• [Task goal] Put each line of the items below into a Markdown table with two columns, Row and Line, numbering the rows in order and skipping any blank lines. Leave the pictures out of the table.

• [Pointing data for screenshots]
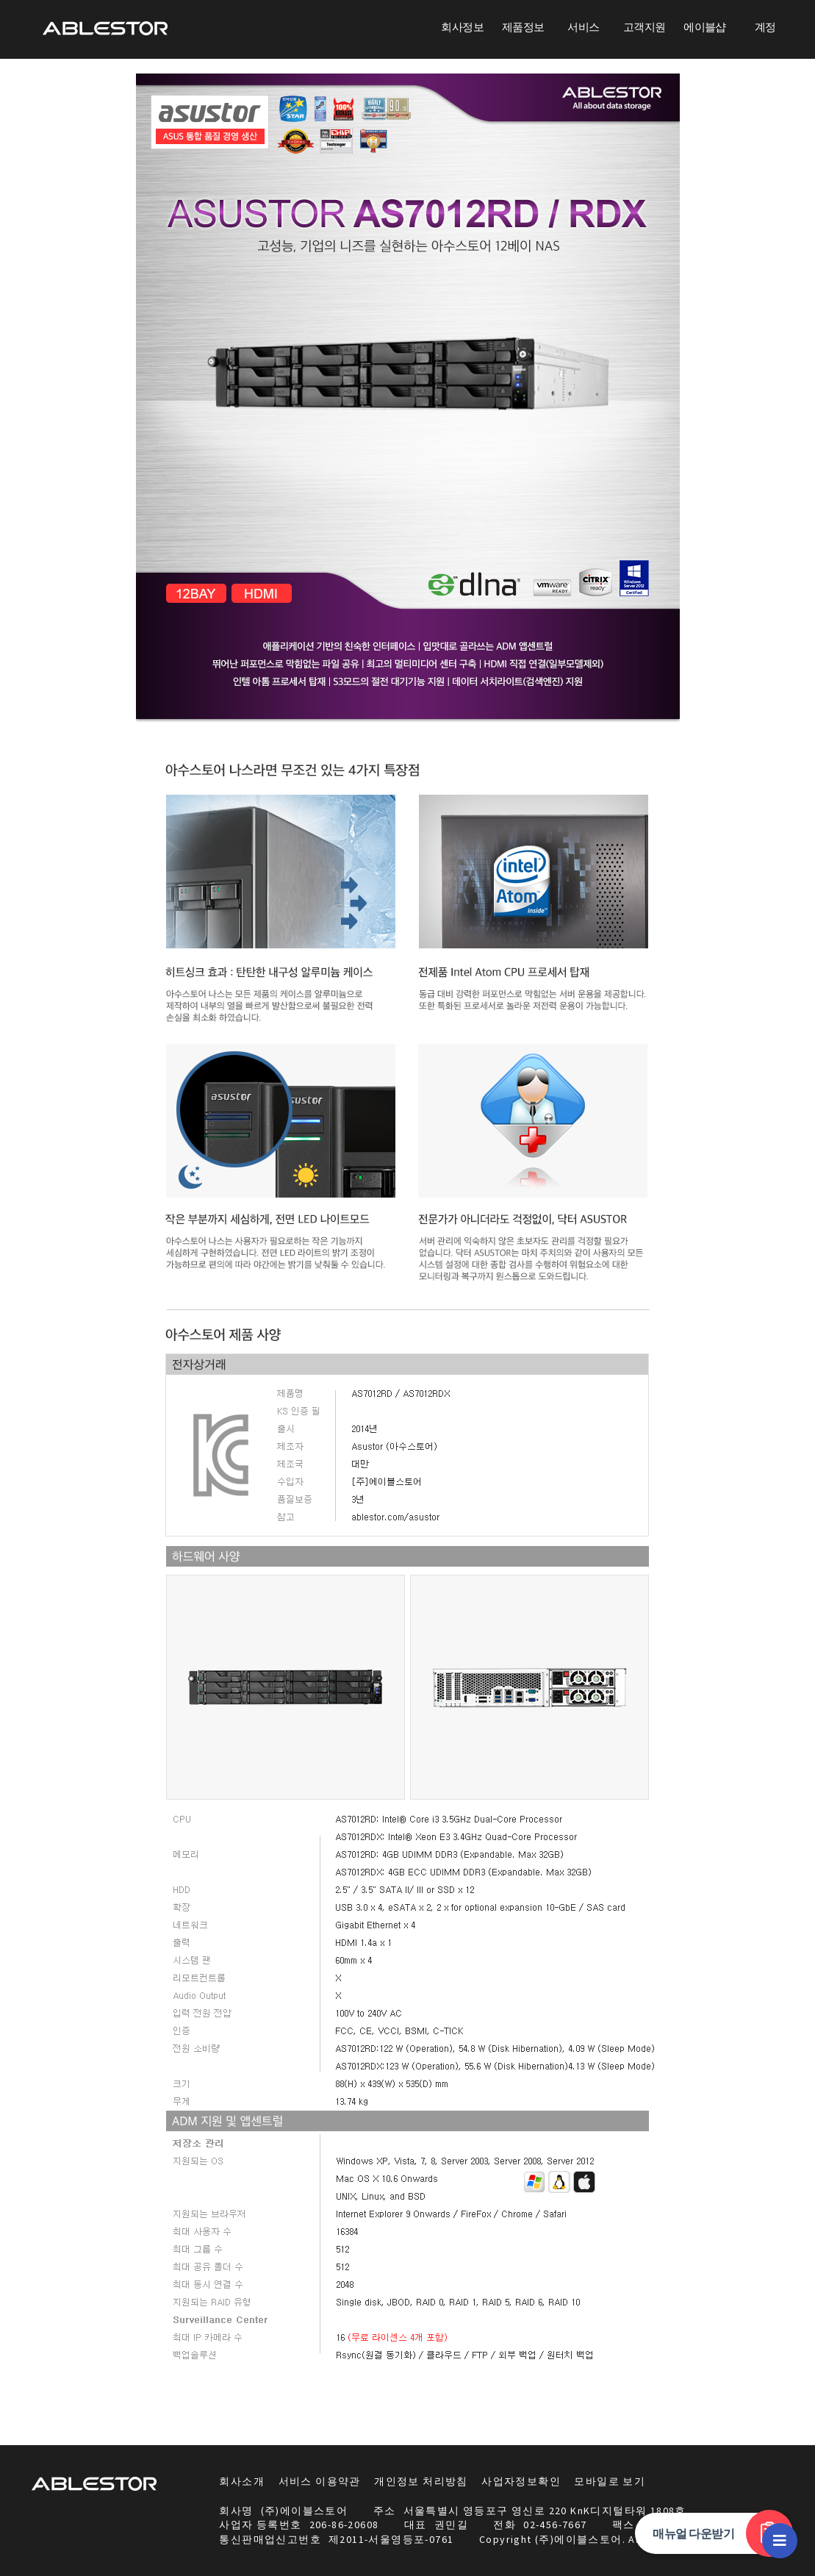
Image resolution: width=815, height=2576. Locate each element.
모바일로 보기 (609, 2481)
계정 (765, 27)
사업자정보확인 (521, 2481)
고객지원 (644, 27)
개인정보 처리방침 (421, 2481)
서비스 (583, 27)
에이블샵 (704, 27)
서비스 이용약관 (320, 2481)
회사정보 (462, 27)
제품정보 (523, 27)
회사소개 (242, 2481)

• [Solution for this task]
| Row | Line |
|---|---|
| 1 | Image resolution: width=815, height=2576. Locate each element. |
| 2 | 모바일로 보기 (609, 2481) |
| 3 | 계정 (765, 27) |
| 4 | 사업자정보확인 (521, 2481) |
| 5 | 고객지원 (644, 27) |
| 6 | 개인정보 처리방침 (421, 2481) |
| 7 | 서비스 (583, 27) |
| 8 | 에이블샵 (704, 27) |
| 9 | 서비스 이용약관 (320, 2481) |
| 10 | 회사정보 (462, 27) |
| 11 | 제품정보 (523, 27) |
| 12 | 회사소개 (242, 2481) |